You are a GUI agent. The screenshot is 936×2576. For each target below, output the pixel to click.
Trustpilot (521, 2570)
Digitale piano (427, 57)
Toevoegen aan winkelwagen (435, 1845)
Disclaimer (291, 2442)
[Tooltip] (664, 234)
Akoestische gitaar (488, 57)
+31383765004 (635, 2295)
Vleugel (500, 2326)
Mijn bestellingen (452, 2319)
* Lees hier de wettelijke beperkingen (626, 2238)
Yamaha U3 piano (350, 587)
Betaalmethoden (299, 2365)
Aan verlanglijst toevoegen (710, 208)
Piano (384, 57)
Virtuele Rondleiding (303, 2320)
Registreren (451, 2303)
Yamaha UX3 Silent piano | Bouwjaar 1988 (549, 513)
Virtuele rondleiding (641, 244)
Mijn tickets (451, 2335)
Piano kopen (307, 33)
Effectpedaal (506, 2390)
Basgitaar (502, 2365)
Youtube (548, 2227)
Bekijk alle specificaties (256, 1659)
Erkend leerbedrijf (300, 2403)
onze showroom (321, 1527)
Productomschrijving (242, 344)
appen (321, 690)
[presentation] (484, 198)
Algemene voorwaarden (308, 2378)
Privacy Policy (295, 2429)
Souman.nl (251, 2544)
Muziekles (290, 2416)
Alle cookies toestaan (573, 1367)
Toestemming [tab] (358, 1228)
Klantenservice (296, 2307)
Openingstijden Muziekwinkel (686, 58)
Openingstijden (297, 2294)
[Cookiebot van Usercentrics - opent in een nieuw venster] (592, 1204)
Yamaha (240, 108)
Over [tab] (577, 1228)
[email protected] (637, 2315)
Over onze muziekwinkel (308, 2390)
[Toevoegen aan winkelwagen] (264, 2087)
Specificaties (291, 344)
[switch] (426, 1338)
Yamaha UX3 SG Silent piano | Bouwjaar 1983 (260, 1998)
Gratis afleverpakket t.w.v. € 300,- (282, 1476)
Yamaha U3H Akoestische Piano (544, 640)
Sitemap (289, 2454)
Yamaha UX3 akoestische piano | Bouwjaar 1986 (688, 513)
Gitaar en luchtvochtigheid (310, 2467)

------------------------------

#### WORK INSTRUCTION:
Output, exactly and with no other text, the line that contains "Algemene voorwaarden (308, 2378)" and all lines from there to the end of the records.

#### RESPONSE TO THE EXERCISE:
Algemene voorwaarden (308, 2378)
Privacy Policy (295, 2429)
Souman.nl (251, 2544)
Muziekles (290, 2416)
Alle cookies toestaan (573, 1367)
Toestemming [tab] (358, 1228)
Klantenservice (296, 2307)
Openingstijden Muziekwinkel (686, 58)
Openingstijden (297, 2294)
[Cookiebot van Usercentrics - opent in een nieuw venster] (592, 1204)
Yamaha (240, 108)
Over [tab] (577, 1228)
[email protected] (637, 2315)
Over onze muziekwinkel (308, 2390)
[Toevoegen aan winkelwagen] (264, 2087)
Specificaties (291, 344)
[switch] (426, 1338)
Yamaha UX3 SG Silent piano | Bouwjaar 1983 (260, 1998)
Gratis afleverpakket t.w.v. € 300,- (282, 1476)
Yamaha U3H Akoestische Piano (544, 640)
Sitemap (289, 2454)
Yamaha UX3 akoestische piano | Bouwjaar 1986 (688, 513)
Gitaar en luchtvochtigheid (310, 2467)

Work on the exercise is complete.